The situation for the pound remains the same: after the strong bearish momentum the price is trading in the consolidation. Volume has been small these days, so it is impossible to point out any new volume levels or zones. So that it is very difficult to predict further move of the price and the best decision will be just to skip this currency pair from our trading plan today. We can trade it after the appearance of large volume on the market or impulses.
USD/JPY broke down the local minimum and technical support level, but could not fix below it: after updating of the minimum, the price corrected upward. Also it is worth noting a new level of support 111.63, which is concentrated increased volume, which stopped the price fall.
Nevertheless, the price did not show a sharp rebound from this level + the yen is in the strong downward local trend, so it is advisable to consider the option with a further continuation of the price fall.
If the pair resumes falling and breaks down the level 111.63 on increased volume, this is a good signal for opening short positions. A stop loss should be placed just above the breakdown volume bar. The potential of the deal is about 90-100 points.
The Canadian dollar is trading in the local consolidation near the minimum/level of support 1.2595, which contains increased volume. So that our previous scenario of trading of USD/CAD remains the same: we should open short positions after the confident break down of the support on large volume. A stop loss should be placed above the breakout volume bar.

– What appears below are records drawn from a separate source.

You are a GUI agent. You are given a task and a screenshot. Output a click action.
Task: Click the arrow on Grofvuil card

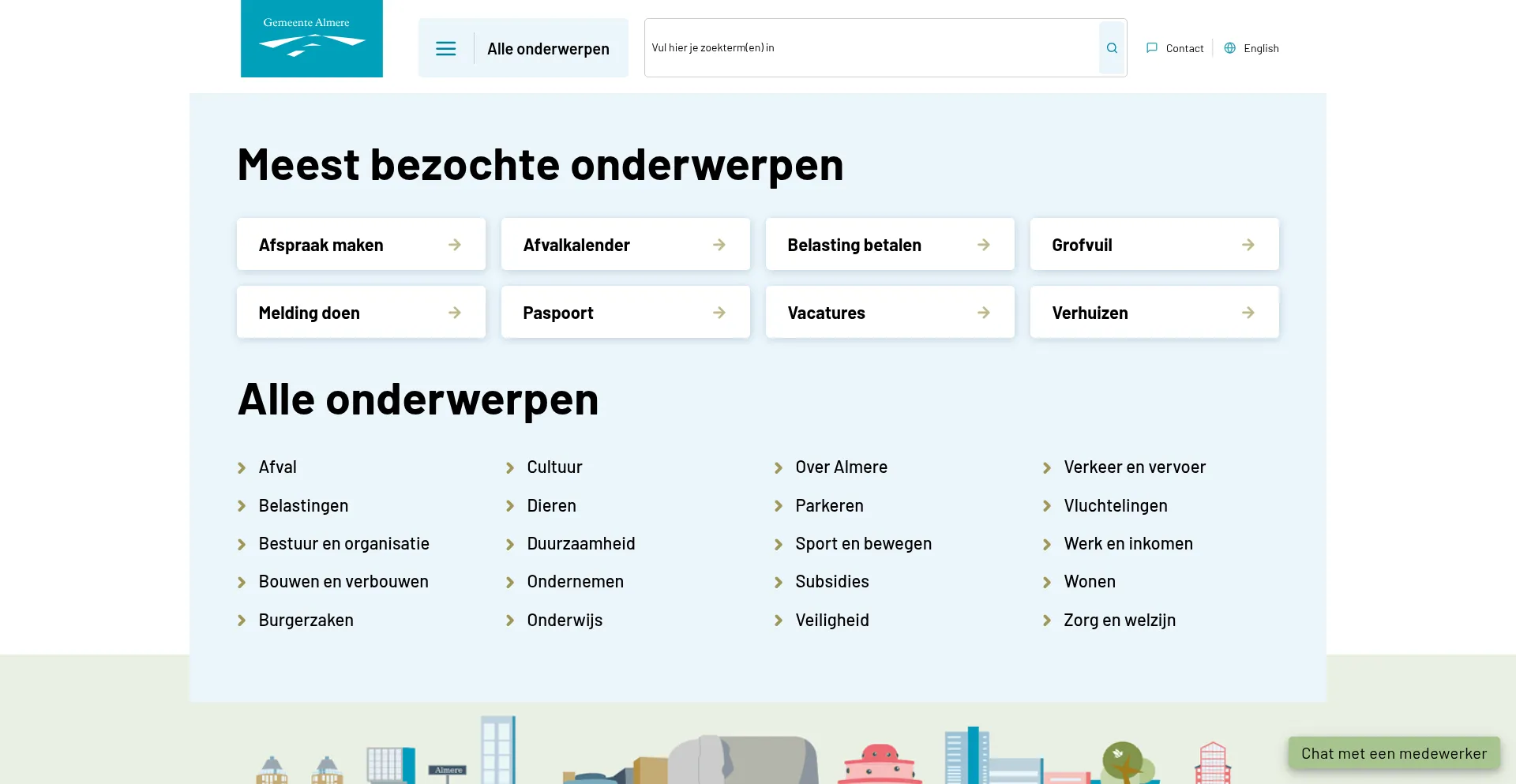click(1248, 245)
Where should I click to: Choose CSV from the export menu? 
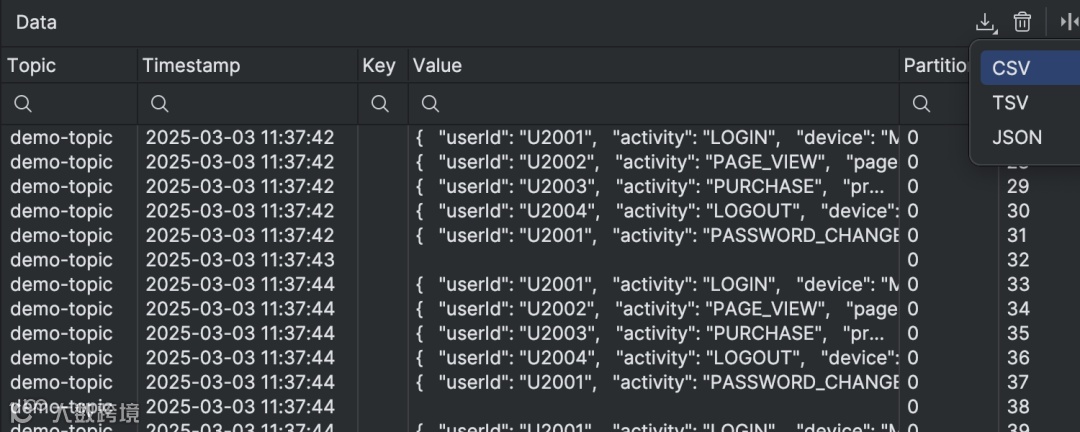pos(1011,69)
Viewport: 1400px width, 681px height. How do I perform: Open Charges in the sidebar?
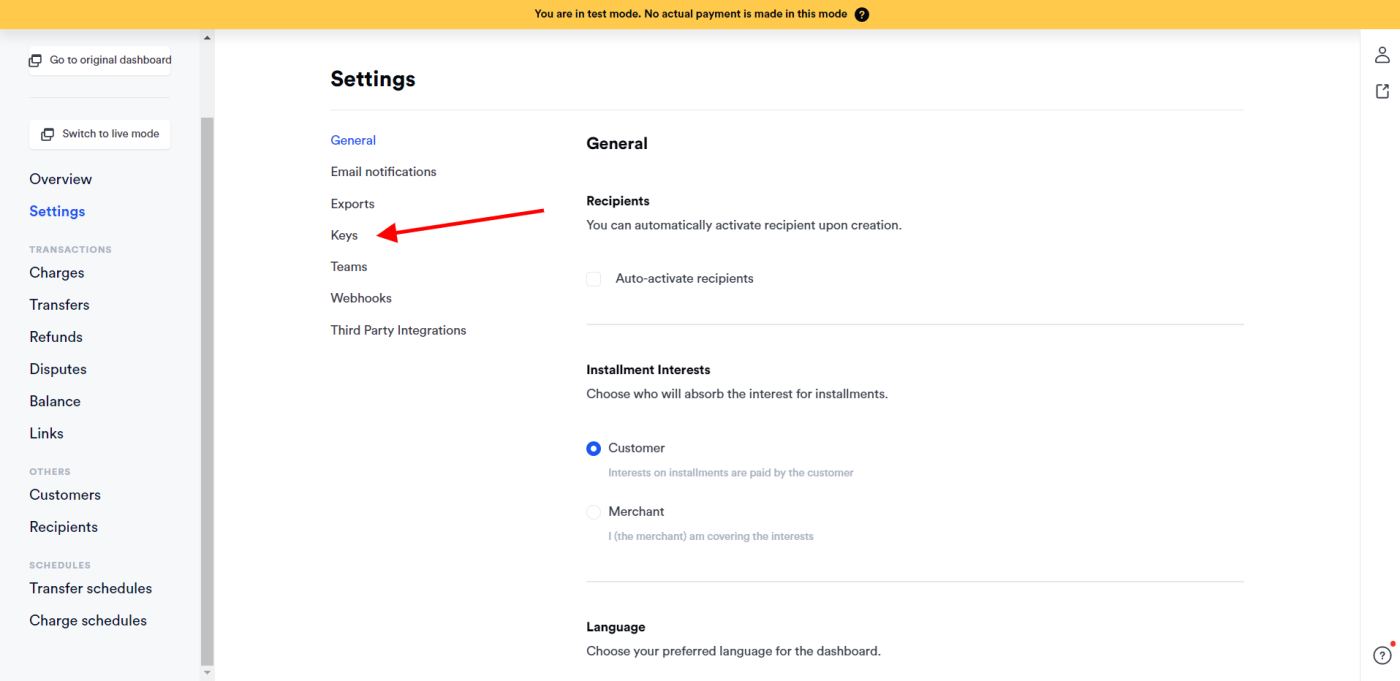point(57,273)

A potential of the deal is around 100 pips.
AUD/USD has broken out the resistance but failed to fix above it. Now the price is trading in the local consolidation near the maximum. Also we need to highlight that this consolidation contains pretty large volume, so that it is advisable to point out the lower boundary of this range – 0.7910, which acts as a support.
Overall, everything else remains the same – there is a strong uptrend, so we should consider long positions. We can enter the market after the resumption of the growth on large volume. A stop loss should be placed below the support 0.7910 with a little margin. A potential of the deal is 80 pips.
The situation for gold remained the same as the price is trading in the consolidation in the volume resistance level 1240.40 – 1242.50. Huge volume is concentrated in this range, so even given the local uptrend, we can enter the market only after a confident breakout of this zone.
The move should be supported by large volume to avoid fake breakout. After the fixation of the price above the level 1242.50 we can enter the market and open long positions. A stop loss should be placed below the breakout volume bar. A potential of the deal is up to 120 pips.
The sentiment: despite the fact, that our scenarios for the yen, the Canadian and Australian dollars are confirmed, we need to get additional signals to be able to trade these currency pairs. Also the sentiment shows that long positions should be in priority for the Euro and the Pound.
The bottom line: the situation on the market has changed from good to tough as all pairs are trading in the consolidations. That’s why we need to wait for the appearance of large volume and exit of instruments from ranges.